BEGIN ENTRIES SHOWN

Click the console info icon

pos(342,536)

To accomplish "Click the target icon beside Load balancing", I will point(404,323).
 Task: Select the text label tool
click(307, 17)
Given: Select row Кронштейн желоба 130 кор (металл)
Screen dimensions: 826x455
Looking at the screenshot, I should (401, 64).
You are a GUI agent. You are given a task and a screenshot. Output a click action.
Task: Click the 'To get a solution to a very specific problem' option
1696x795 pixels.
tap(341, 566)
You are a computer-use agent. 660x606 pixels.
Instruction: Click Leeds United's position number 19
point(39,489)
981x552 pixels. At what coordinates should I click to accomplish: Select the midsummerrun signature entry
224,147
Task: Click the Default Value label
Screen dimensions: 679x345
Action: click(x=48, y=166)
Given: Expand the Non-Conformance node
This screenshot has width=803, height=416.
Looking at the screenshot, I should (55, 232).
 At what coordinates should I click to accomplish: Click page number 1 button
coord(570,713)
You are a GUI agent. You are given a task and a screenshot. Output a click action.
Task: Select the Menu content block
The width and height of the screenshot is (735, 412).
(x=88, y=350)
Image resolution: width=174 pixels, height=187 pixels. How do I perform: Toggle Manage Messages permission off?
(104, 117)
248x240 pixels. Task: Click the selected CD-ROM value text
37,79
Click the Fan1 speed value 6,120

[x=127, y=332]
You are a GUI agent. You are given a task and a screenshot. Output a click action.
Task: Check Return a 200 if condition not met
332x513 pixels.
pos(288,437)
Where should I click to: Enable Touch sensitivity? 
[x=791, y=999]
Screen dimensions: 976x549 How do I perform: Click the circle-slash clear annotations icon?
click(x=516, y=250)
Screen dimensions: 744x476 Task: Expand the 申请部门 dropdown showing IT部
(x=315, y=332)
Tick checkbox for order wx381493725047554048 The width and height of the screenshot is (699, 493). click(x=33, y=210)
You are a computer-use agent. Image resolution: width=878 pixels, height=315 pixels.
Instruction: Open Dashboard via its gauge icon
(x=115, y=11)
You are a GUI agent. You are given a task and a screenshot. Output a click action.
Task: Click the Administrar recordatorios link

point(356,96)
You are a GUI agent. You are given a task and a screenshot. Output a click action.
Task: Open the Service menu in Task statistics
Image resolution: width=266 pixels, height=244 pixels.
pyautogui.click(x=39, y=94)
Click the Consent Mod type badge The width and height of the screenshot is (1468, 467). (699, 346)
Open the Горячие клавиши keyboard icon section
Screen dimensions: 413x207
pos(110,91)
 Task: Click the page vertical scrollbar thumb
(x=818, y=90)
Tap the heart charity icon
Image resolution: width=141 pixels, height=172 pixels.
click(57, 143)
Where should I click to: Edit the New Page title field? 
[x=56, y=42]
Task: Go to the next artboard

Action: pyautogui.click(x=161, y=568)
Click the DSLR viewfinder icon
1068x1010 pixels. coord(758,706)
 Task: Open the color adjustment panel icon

END ENTRIES SHOWN

EXERCISE PROMPT: Can you write out all the items above again, changing "Screen dimensions" to "Screen size" everywhere it occurs and leaving everything else as it is?

FULL OUTPUT:
Click the console info icon

pos(342,536)

To accomplish "Click the target icon beside Load balancing", I will point(404,323).
 Task: Select the text label tool
click(307, 17)
Given: Select row Кронштейн желоба 130 кор (металл)
Screen size: 826x455
Looking at the screenshot, I should (401, 64).
You are a GUI agent. You are given a task and a screenshot. Output a click action.
Task: Click the 'To get a solution to a very specific problem' option
1696x795 pixels.
tap(341, 566)
You are a computer-use agent. 660x606 pixels.
Instruction: Click Leeds United's position number 19
point(39,489)
981x552 pixels. At what coordinates should I click to accomplish: Select the midsummerrun signature entry
224,147
Task: Click the Default Value label
Screen size: 679x345
Action: click(x=48, y=166)
Given: Expand the Non-Conformance node
This screenshot has width=803, height=416.
Looking at the screenshot, I should (55, 232).
 At what coordinates should I click to accomplish: Click page number 1 button
coord(570,713)
You are a GUI agent. You are given a task and a screenshot. Output a click action.
Task: Select the Menu content block
The width and height of the screenshot is (735, 412).
(x=88, y=350)
Image resolution: width=174 pixels, height=187 pixels. How do I perform: Toggle Manage Messages permission off?
(104, 117)
248x240 pixels. Task: Click the selected CD-ROM value text
37,79
Click the Fan1 speed value 6,120

[x=127, y=332]
You are a GUI agent. You are given a task and a screenshot. Output a click action.
Task: Check Return a 200 if condition not met
332x513 pixels.
pos(288,437)
Where should I click to: Enable Touch sensitivity? 
[x=791, y=999]
Screen size: 976x549 How do I perform: Click the circle-slash clear annotations icon?
click(x=516, y=250)
Screen size: 744x476 Task: Expand the 申请部门 dropdown showing IT部
(x=315, y=332)
Tick checkbox for order wx381493725047554048 The width and height of the screenshot is (699, 493). click(x=33, y=210)
You are a computer-use agent. Image resolution: width=878 pixels, height=315 pixels.
Instruction: Open Dashboard via its gauge icon
(x=115, y=11)
You are a GUI agent. You are given a task and a screenshot. Output a click action.
Task: Click the Administrar recordatorios link

point(356,96)
You are a GUI agent. You are given a task and a screenshot. Output a click action.
Task: Open the Service menu in Task statistics
Image resolution: width=266 pixels, height=244 pixels.
pyautogui.click(x=39, y=94)
Click the Consent Mod type badge The width and height of the screenshot is (1468, 467). (699, 346)
Open the Горячие клавиши keyboard icon section
Screen size: 413x207
pos(110,91)
 Task: Click the page vertical scrollbar thumb
(x=818, y=90)
Tap the heart charity icon
Image resolution: width=141 pixels, height=172 pixels.
click(57, 143)
Where should I click to: Edit the New Page title field? 
[x=56, y=42]
Task: Go to the next artboard

Action: pyautogui.click(x=161, y=568)
Click the DSLR viewfinder icon
1068x1010 pixels. coord(758,706)
 Task: Open the color adjustment panel icon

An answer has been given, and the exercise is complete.